Zitierter Auszug -
══════════════════════════════
Auf Grund des festgestellten Sachverhalts kann daher nicht davon ausgegangen werden, dass der Bw diese Tat begangen hat, weil der Empfänger nicht als Verbraucher iSd. § 1 Abs. 1 Z. 2 Konsumentenschutzgesetz eingestuft werden kann. Das Empfänger-Mobiltelefon war mit seiner Nummer auf das Unternehmen des Empfängers angemeldet. Die SMS erreichte den Empfänger auch zu üblichen Geschäftszeiten (11.02 Uhr, der 9. Dezember 2004 war ein Donnerstag).

 

Anzumerken bleibt, dass darüber hinaus auch fraglich scheint, ob die zitierte SMS tatsächlich auch als Direktwerbung iSd. genannten Bestimmungen angesehen werden kann, enthält sie doch keinen zweifellos als Werbung anzusehenden Text (vgl. auch dazu die genannten Erläuterungen zur Regierungsvorlage: "Der Begriff [...] erfasst jeden Inhalt, der für ein bestimmtes Produkt, aber auch für eine bestimmte Idee einschließlich bestimmter politischer Anliegen wirbt oder dafür Argumente liefert."). Dieser erinnert - auch mit der (vor-)namentlichen Anrede - eher an eine persönliche Mitteilung.

 

Der Bw hat daher die ihm vorgeworfene Verwaltungsübertretung nicht begangen.

 

3.2. Vor diesem Hintergrund war der vorliegenden Berufung daher gemäß § 24 VStG iVm. § 66 Abs. 4 AVG stattzugeben, das angefochtene Straferkenntnis aufzuheben und das Verwaltungsstrafverfahren gemäß § 45 Abs. 1 Z. 1 VStG einzustellen, ohne dass auf die weiteren Vorbringen des Bw inhaltlich eingegangen werden musste; insbesondere erübrigt sich auch ein gesonderter Ausspruch über die beantragte Beigebung eines Verteidigers; eine Beigebung eines Verteidigers war bei diesem Ergebnis im Interesse einer zweckentsprechenden Verteidigung nicht erforderlich.

 

4. Bei diesem Ergebnis war dem Bw nach § 66 Abs. 1 VStG weder ein Beitrag zu den Kosten des Berufungsverfahrens vor dem Unabhängigen Verwaltungssenat noch ein Beitrag zu den Kosten des Strafverfahrens vor der belangten Behörde vorzuschreiben.

Rechtsmittelbelehrung:

Gegen diesen Bescheid ist kein ordentliches Rechtsmittel zulässig.

 

Hinweis:

Gegen diesen Bescheid kann innerhalb von sechs Wochen ab seiner Zustellung eine Beschwerde an den Verfassungsgerichtshof und/oder an den Verwaltungsgerichtshof erhoben werden; diese muss - von gesetzlichen Ausnahmen abgesehen - jeweils von einem Rechtsanwalt unterschrieben sein. Für jede dieser Beschwerden ist eine Gebühr von 180 Euro zu entrichten.
══════════════════════════════
Aufgabe - Fasse den Absatz des Auszugs, der mit „Auf Grund des festgestellten Sachverhalts“ beginnt, als kurze Stichpunktliste zusammen und behalte seine wesentlichen Fakten bei. Die Einträge haben mit dem Auszug nichts zu tun.

Daten zum Auffinden von Wörtern und Elementen:
══════════════════════════════
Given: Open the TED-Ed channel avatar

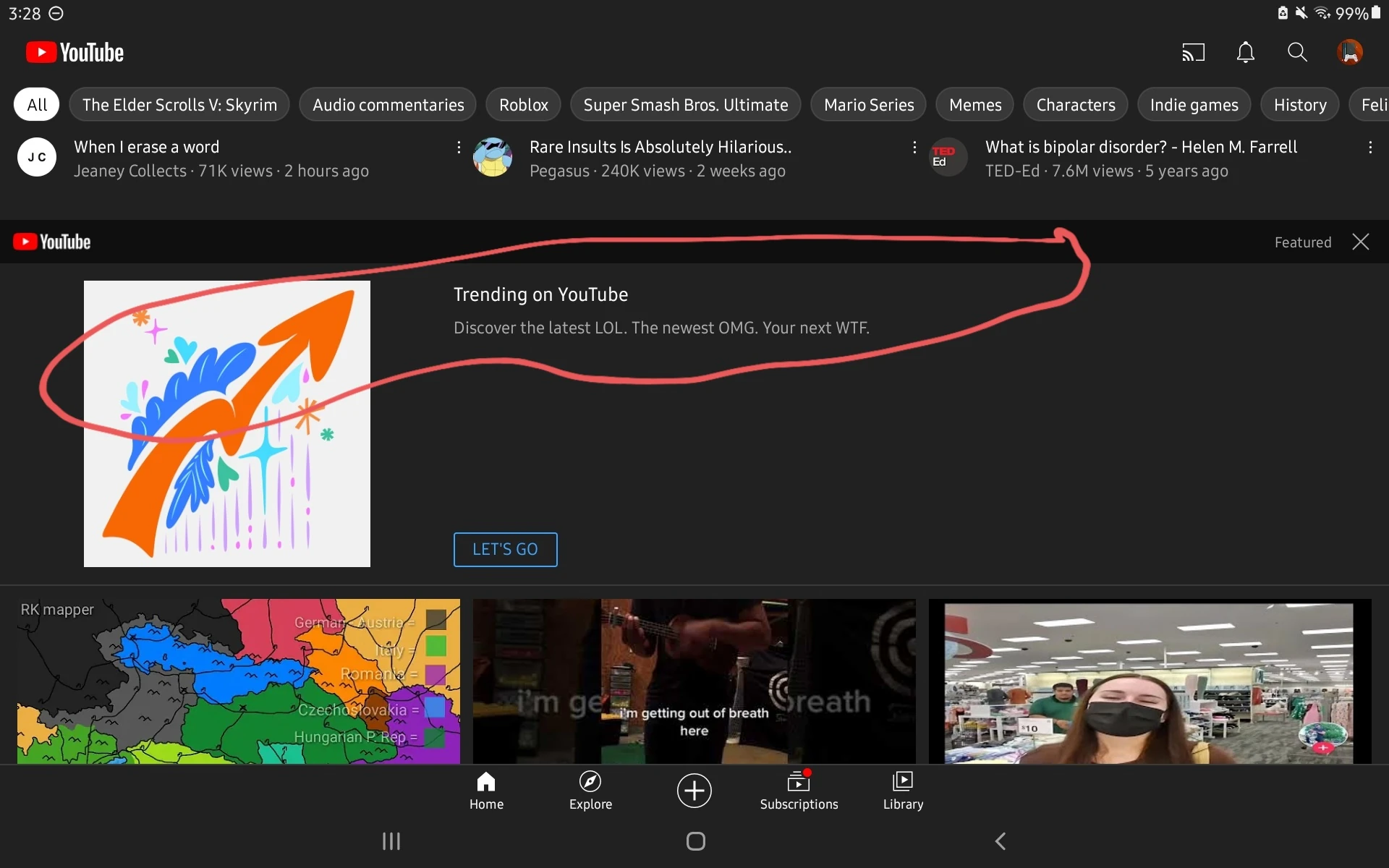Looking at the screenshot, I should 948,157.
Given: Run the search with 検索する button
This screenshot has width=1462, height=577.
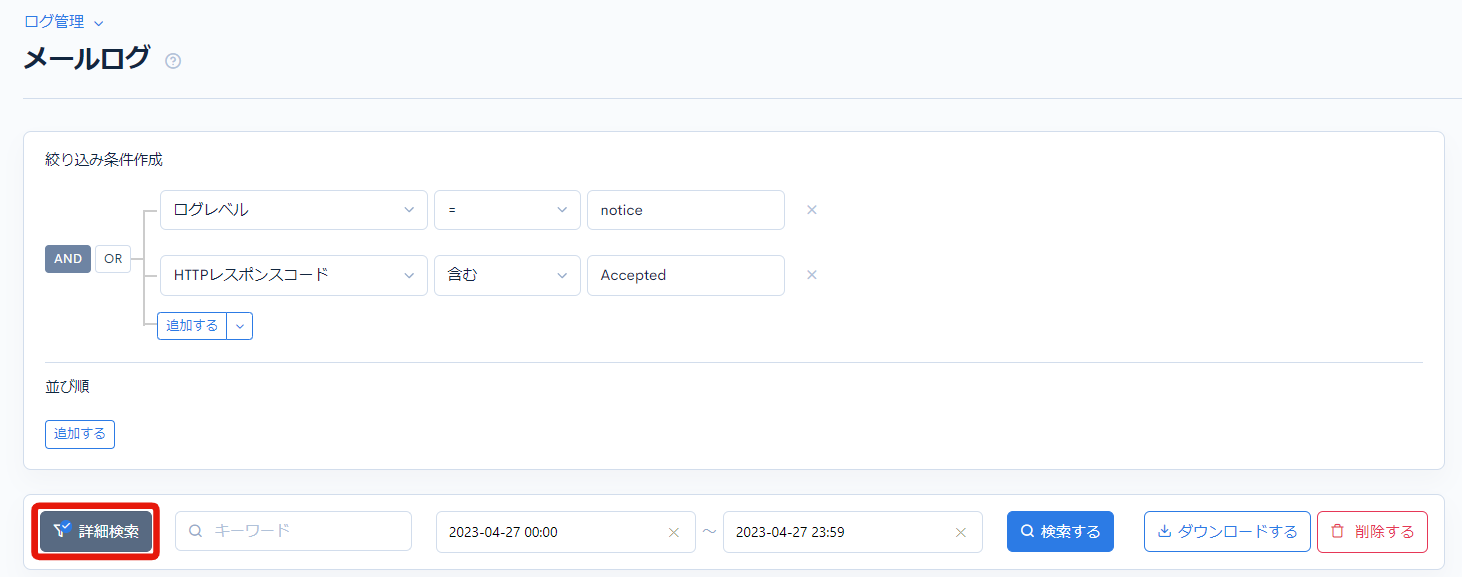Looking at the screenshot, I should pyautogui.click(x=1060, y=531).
══════════════════════════════
Antwort -
- Es ist nicht anzunehmen, dass der Bw die Tat begangen hat. Der Empfänger gilt nämlich nicht als Verbraucher im Sinne von § 1 Abs. 1 Z. 2 Konsumentenschutzgesetz.
- Die Nummer des Empfänger-Mobiltelefons war auf das Unternehmen des Empfängers angemeldet.
- Die SMS ging zu üblichen Geschäftszeiten ein, am Donnerstag, dem 9. Dezember 2004, um 11.02 Uhr.